Por fim, há também o legado histórico, pois a despeito de todos os progressos científicos, da herança dos brinquedos visuais, dos aperfeiçoamentos da fotografia, o cinema parece ser mesmo filho é da mentalidade do século XIX, na qual se incluem todos os elementos que lhe requerem a ancestralidade. Foi certamente o século XIX, “...el siglo de la iluminación em general y de la proyección em particular.” , como afirma MILLINGHAM (s.d., 251), que criou as condições para o advento do cinema, da projeção de fotografias em movimento, de uma diversão que vinha sendo acalentada por muitos e que, para o público, representou o corolário do que a ciência e os espetáculos de magia e ilusionismo da época podiam, juntos, proporcionar.
O cinema nasceu influenciado pelo imaginário fim-de-siècle, para o qual contribuíam elementos como: as revoluções industriais (a do vapor e a da eletricidade); o processo de urbanização por que passavam as grandes potências européias e os Estados Unidos; uma estética do entretenimento que supervalorizava a curiosidade, o espanto, o prazer de ver o inusitado e se difundia pelo teatro clássico e popular, pelos espetáculos de feira, museus de cera e de curiosidade, shows de variedades em que tinham espaço anões, animais amestrados, mulheres barbadas dentre outras coisas esdrúxulas, fomentando uma como que estética do espanto . GUNNING (1995, p.58) chega mesmo a admitir que, se a humanidade tinha como gênese formativa a curiositas, definida por Santo Agostinho , é no século XIX que este fundamento mais se aguça:
“O impulso da curiositas pode ser tão antigo quanto Santo Agostinho, mas quem aguçou essa forma de “cobiça dos olhos” e a sua exploração comercial foi o século XIX. A crescente urbanização e sua série caleidoscópica de cenas de rua, o crescimento da sociedade de consumo e sua nova ênfase no estímulo ao gosto com os espetáculos visuais, os horizontes em expansão da exploração colonial com seus novos povos e territórios a serem classificados e explorados, tudo isso provocou o anseio por imagens e atrações. (...)”

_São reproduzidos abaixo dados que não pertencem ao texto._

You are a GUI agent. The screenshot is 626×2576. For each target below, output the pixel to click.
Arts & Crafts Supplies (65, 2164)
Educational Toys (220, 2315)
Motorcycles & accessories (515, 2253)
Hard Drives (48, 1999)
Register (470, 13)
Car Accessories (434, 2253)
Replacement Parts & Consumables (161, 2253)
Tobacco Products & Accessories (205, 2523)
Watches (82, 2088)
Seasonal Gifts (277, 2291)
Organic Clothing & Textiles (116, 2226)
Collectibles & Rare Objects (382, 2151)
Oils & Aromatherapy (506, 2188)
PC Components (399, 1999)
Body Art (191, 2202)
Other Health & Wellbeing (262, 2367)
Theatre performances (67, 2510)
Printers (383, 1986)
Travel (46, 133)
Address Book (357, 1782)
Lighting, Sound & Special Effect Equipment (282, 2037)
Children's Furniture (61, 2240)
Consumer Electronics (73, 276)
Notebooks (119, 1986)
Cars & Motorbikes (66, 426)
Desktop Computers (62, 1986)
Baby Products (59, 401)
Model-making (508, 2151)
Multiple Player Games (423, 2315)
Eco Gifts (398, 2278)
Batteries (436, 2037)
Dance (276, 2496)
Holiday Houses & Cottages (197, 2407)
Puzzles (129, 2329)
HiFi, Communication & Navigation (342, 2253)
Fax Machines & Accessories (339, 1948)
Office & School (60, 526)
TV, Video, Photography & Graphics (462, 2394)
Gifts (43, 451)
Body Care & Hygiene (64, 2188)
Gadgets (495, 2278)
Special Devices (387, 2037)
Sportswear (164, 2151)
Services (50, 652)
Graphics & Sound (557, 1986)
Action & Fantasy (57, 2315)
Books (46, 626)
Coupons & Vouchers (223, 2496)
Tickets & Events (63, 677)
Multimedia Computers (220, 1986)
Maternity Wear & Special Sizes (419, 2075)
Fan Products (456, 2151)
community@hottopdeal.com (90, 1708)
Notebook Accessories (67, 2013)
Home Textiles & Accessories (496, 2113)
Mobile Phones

No final do século XIX, essa “cobiça dos olhos” se amplia exponencialmente, com as primeiras projeções de fotografias em movimento. De fato, muitas foram as exibições de vistas animadas que precederam, em várias partes da Europa e nos Estados Unidos, a institucionalização oficial da cinematografia. Afirma SADOUL (1983, p. 41-2) que
“Em 1895, multiplicaram-se as primeiras de cinema. Quase sempre aqueles que as realizavam se ignoravam uns aos outros, o que depois provocava intermináveis controvérsias sobre a invenção do cinema. A América, onde tinham sido vendidos os primeiros kinetoscópios, teve precedência com Acmé Le Roy e Eugène e Lauste (representações isoladas e sem repercussão a partir de fevereiro), Dickson, Lathan e os filhos (série de representações rapidamente interrompidas pela deserção do público, em maio, em New York), Armat e Jenkins (sessões dadas com pouco êxito em setembro, em Atlanta). Pouco depois seguiram-se na Alemanha as projecções de Auschütz (outubro, demonstrações públicas isoladas em Berlim) e de Max Skladanowski (outubro, série de representações dadas num grande teatro e mantidas durante algumas semanas, apesar de passar filmes de muito má qualidade).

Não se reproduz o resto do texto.